|
From: Josef W. <Jos...@gm...> - 2012-11-20 18:23:10
|
Am 20.11.2012 17:04, schrieb Petar Jovanovic:
> begin:
> ll $v1, 0($s0) -------------------
> bne $v1, $t9, kraj
> move $a0, $zero
> move $a0, $v0
> sc $a0, 0($s0) ------------------
> beqzl $a0, begin
> move $at, $at
>
> will fail. More precisely it will fail with Callgrind. More more precisely, it
> will fail with Callgrind and option "--cacheuse=yes". Some instrumentation that
> happens to the code between LL and SC will cause the subsequent SC to fail.
Hmm. In your example, there is no memory access in the RMW region.
However, Cachegrind/Callgrind do not call cache simulation functions
synchroniously, but collect them and call them in bunches.

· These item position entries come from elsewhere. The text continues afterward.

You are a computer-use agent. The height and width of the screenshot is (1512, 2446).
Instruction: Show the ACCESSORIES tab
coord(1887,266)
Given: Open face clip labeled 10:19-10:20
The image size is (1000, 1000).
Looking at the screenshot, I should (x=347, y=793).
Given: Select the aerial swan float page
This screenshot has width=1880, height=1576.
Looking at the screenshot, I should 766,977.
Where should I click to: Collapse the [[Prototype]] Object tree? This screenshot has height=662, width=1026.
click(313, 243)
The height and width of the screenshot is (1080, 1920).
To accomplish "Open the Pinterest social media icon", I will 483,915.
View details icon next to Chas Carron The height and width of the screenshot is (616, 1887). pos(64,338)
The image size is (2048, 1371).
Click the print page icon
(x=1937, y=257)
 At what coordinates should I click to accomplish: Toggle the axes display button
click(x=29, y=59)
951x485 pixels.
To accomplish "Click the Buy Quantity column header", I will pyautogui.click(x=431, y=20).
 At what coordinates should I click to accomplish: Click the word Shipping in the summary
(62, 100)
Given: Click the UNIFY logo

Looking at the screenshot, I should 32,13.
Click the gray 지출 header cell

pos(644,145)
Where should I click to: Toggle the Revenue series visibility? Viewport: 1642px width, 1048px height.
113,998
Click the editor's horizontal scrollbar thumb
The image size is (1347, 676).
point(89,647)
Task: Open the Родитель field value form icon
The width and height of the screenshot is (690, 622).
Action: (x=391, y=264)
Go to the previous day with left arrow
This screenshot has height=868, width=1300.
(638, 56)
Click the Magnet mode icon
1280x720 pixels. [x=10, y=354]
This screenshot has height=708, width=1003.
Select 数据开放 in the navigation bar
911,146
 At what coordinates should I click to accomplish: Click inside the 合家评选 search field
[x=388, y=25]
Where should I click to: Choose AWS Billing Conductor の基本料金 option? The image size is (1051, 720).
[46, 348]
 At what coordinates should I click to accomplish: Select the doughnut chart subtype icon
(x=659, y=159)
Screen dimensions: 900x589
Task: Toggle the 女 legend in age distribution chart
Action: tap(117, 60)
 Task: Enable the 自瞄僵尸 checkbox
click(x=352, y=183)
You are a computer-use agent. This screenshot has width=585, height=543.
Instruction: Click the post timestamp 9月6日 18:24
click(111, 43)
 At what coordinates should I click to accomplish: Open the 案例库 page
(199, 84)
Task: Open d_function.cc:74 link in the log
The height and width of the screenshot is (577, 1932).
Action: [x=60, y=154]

The only
way I see "--cacheuse=yes" making a difference is that the simulator
calls for previous memory accesses are moved within the RMW region.
Which makes sense as there is a branch there.
It may help if outstanding simulator calls get flushed before entering
the RWM region.
diff --git a/callgrind/main.c b/callgrind/main.c
index 41fcd9e..a68f069 100644
--- a/callgrind/main.c
+++ b/callgrind/main.c
@@ -1073,6 +1073,8 @@ IRSB* CLG_(instrument)( VgCallbackClosure*
dataTy = typeOfIRTemp(sbIn->tyenv, st->Ist.LLSC.result);
addEvent_Dr( &clgs, curr_inode,
sizeofIRType(dataTy), st->Ist.LLSC.addr );
+ /* flush events before LL, should help SC to succeed */
+ flushEvents( &clgs );
} else {
/* SC */
> Two ideas have been talked about to resolve the issue:
>
>
> A) leave RMW region in one translation block (i.e. if a branch is placed between
> LL and SC, do not stop there
I do no think this is supported by VEX without larger changes.
) as long as it fits under max-size block;
>
> B) try to emulate LL/SC differently.
As Valgrind is serializing threads, it should be enough to check if
there was a schedule point within the RMW region, and make SC fail only
in this case.
Josef
|